* Try it:
An exact copy of every record below is needed, with the pictures left out.

[Saved data entries]
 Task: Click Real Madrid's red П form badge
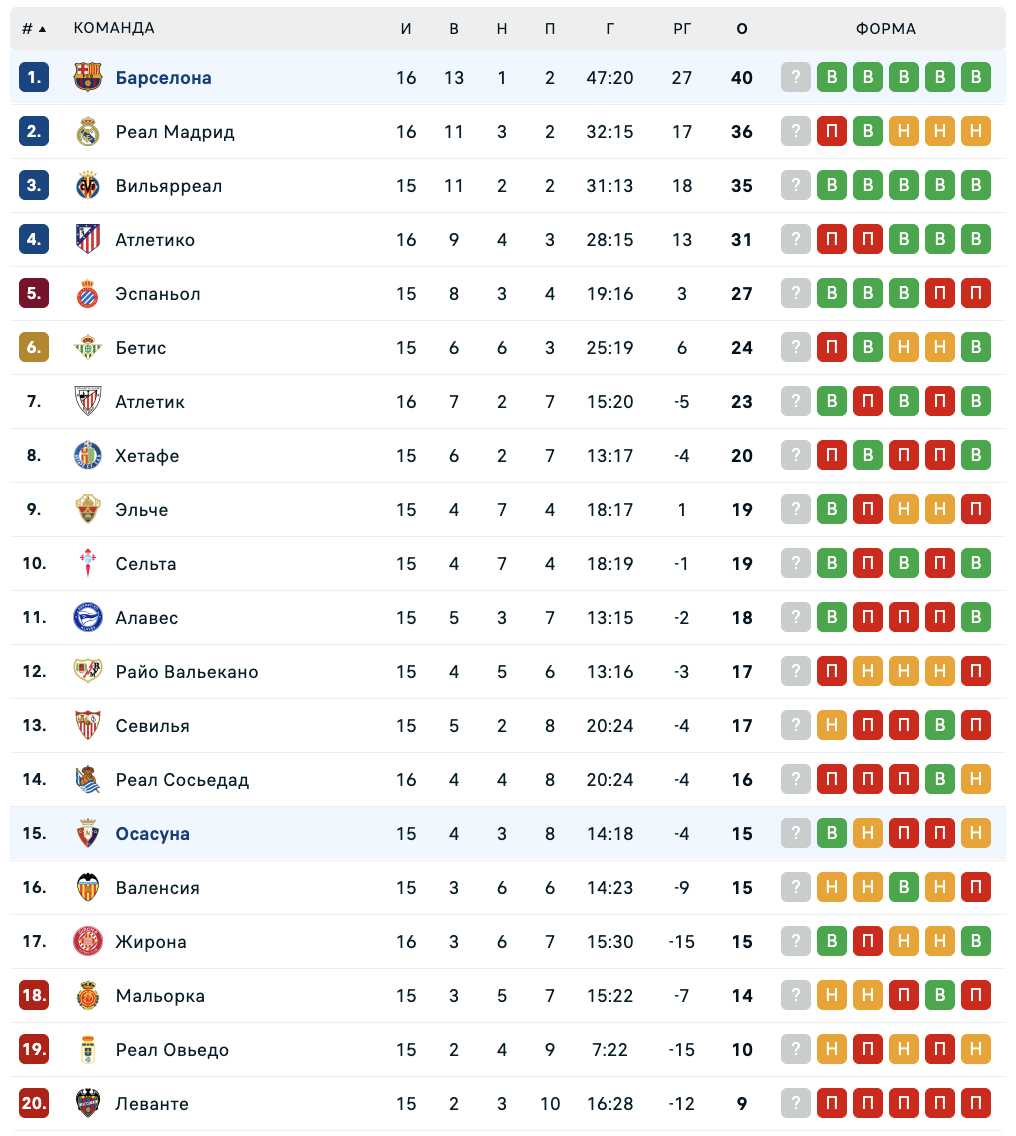(832, 132)
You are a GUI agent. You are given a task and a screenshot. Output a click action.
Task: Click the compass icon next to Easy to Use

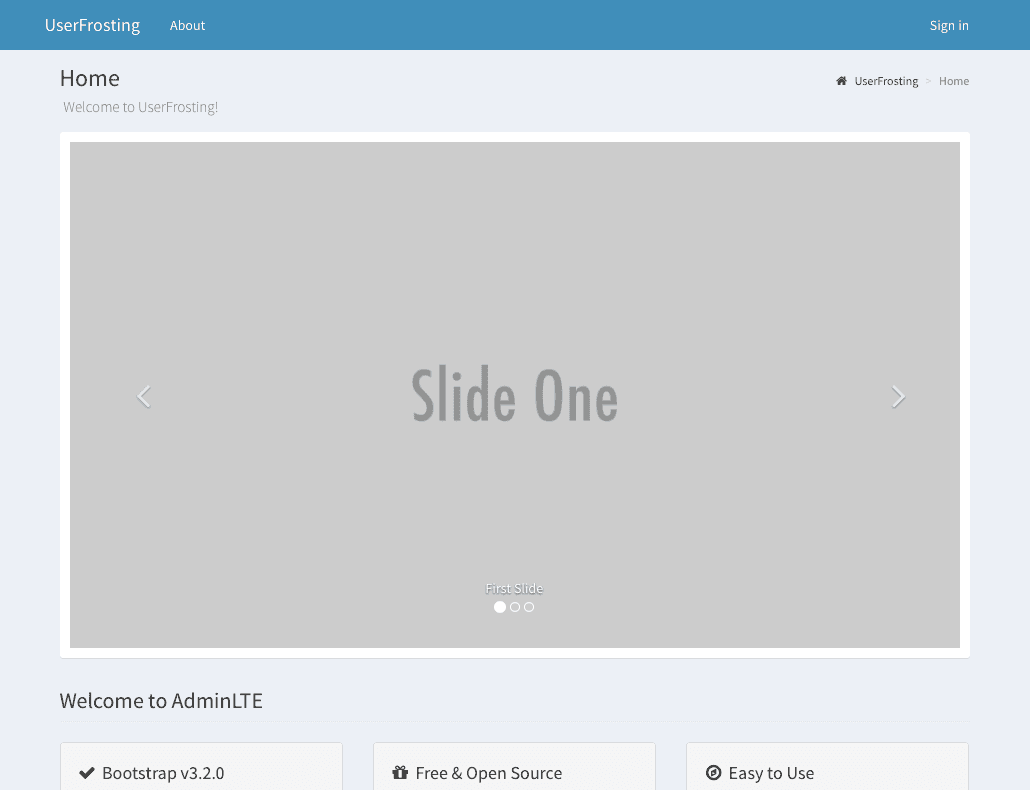pos(713,772)
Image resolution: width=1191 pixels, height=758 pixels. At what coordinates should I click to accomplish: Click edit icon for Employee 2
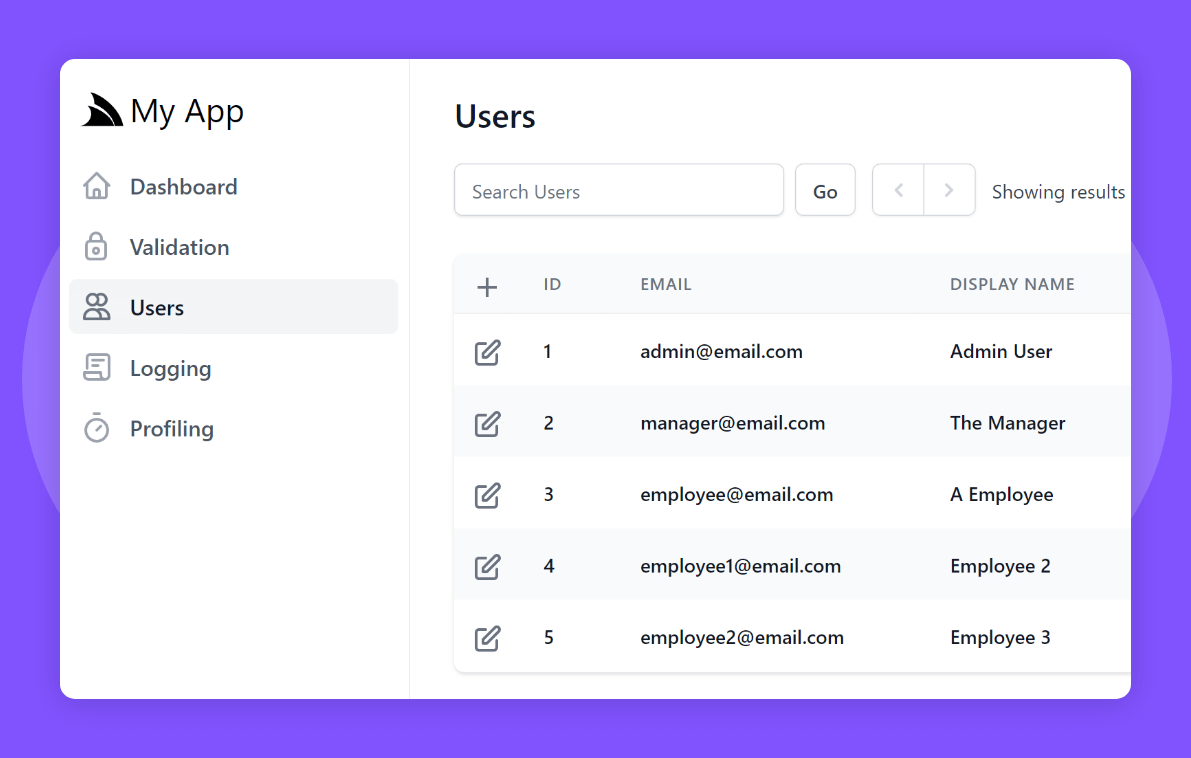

* Result:
 Task: Click Real Madrid's red П form badge
(832, 132)
You are a GUI agent. You are given a task and a screenshot. Output a click action.
Task: Click the compass icon next to Easy to Use

pos(713,772)
Image resolution: width=1191 pixels, height=758 pixels. At what coordinates should I click to accomplish: Click edit icon for Employee 2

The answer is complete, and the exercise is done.